3. Material Changes:

There has been no material change or commitment affecting the financial performance of the Company between the end of the financial year of the Company to which the financial statements relate and the date of this Report.

4. Dividend

In view of unavailability of the profits, the Board of Directors Expresses its inability to declare any dividend for the year ended 31st March, 2019.

5. Transfer To Reserves

During the year under review no amount is carried to the reserve.

6. Significant And Material Orders Passed By The Regulators Or Courts Or Tribunals.

During the year under review company has not received any adverse notice from Ministry of Corporate Affairs, Tribunals, ROC, RBI and Central Government as on date.

7. Remuneration Policy of The Company

The Remuneration Policy of the Company for appointment and payment of remuneration to the Directors, Key Managerial Personnel and Senior Executives of the Company is given in Corporate Governance Report.

8. Internal financial controls.

During the year under review company has sufficient internal control policy & system for to take care of frauds and illegitimate practice.

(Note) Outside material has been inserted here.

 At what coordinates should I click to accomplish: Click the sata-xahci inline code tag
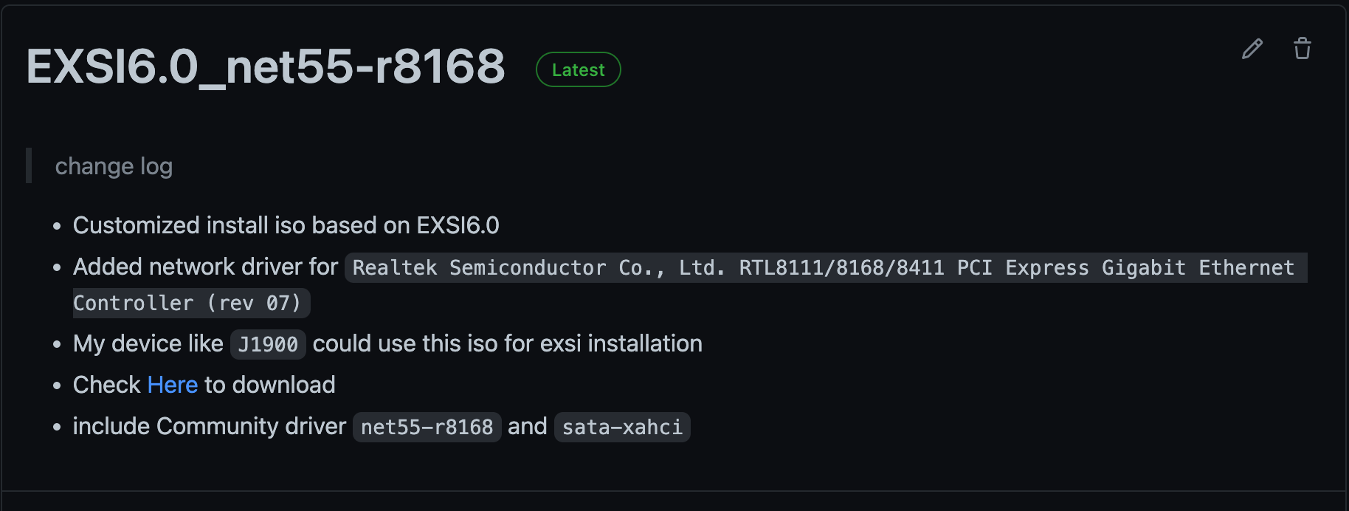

The Company has adequate IFC system which ensures that all assets are safeguarded and protected and that the transactions are authorized, recorded and reported correctly.

9. Statutory Auditors

The statutory auditor of the Company M/s Nikhil Loya& Co, (Firm Registration No. 132280W) Chartered Accountants, Aurangabad who have appointment by the members in their Annual General meeting held on 29th September, 2017 for the period of five years subject to ratification of each AGM. The Board recommended the re-appointment of M/s Nikhil Loya & Co by way of ratification as a statutory auditor for the Financial Year 2019-20.

10. Directors Comments on the Statutory Auditors Report

1. Reply to the disclaimers made by the statutory auditors in point No. A) of IAR :- The management of the Company is of the opinion of that though some extraordinary circumstances have adversely affect the profit of the year, the accounts for the year under consideration is prepared and presented on going concern basis.(Refer Note No. 36)

2. Reply to the disclaimers made by the statutory auditors in point No. B) of IAR:- The management is of the opinion that the impact of adopting Ind AS would not be materially affect the financial result of the company as such and presently the shares of the company are suspended from trading due to procedural reasons. The company is pursuing with the Stock exchange for restoration of trading of shares of the company. In the meantime, the management of the company decided to positively adopt the Ind AS with effect from financial year started from 01.04.2019. (Refer Note No. 34)

3. Reply to the disclaimers made by the statutory auditors in point No C):- The management of the opinion that the said shares belong to the company which were written of or adjusted due to bad delivery in earlier (Years) i.e. 1992 all so. The matter is now cleared and same is assets of the company. Further the original shares were either lost or misplaced hence an affidavit and indemnity have been given for any loss or claim by any other person in favour of Tata Sponge Iron Ltd. for issuing duplicate share certificate. Therefore the said shares are properly and lawfully reinstated.(Refer Note No. 37)

4. Reply to the disclaimers made by the statutory auditors in point no. D):-the confirmation is awaited whereas the same is long term with no interest and accordingly reflected in the financial statement of the company.(Refer Note No. 31A(2).)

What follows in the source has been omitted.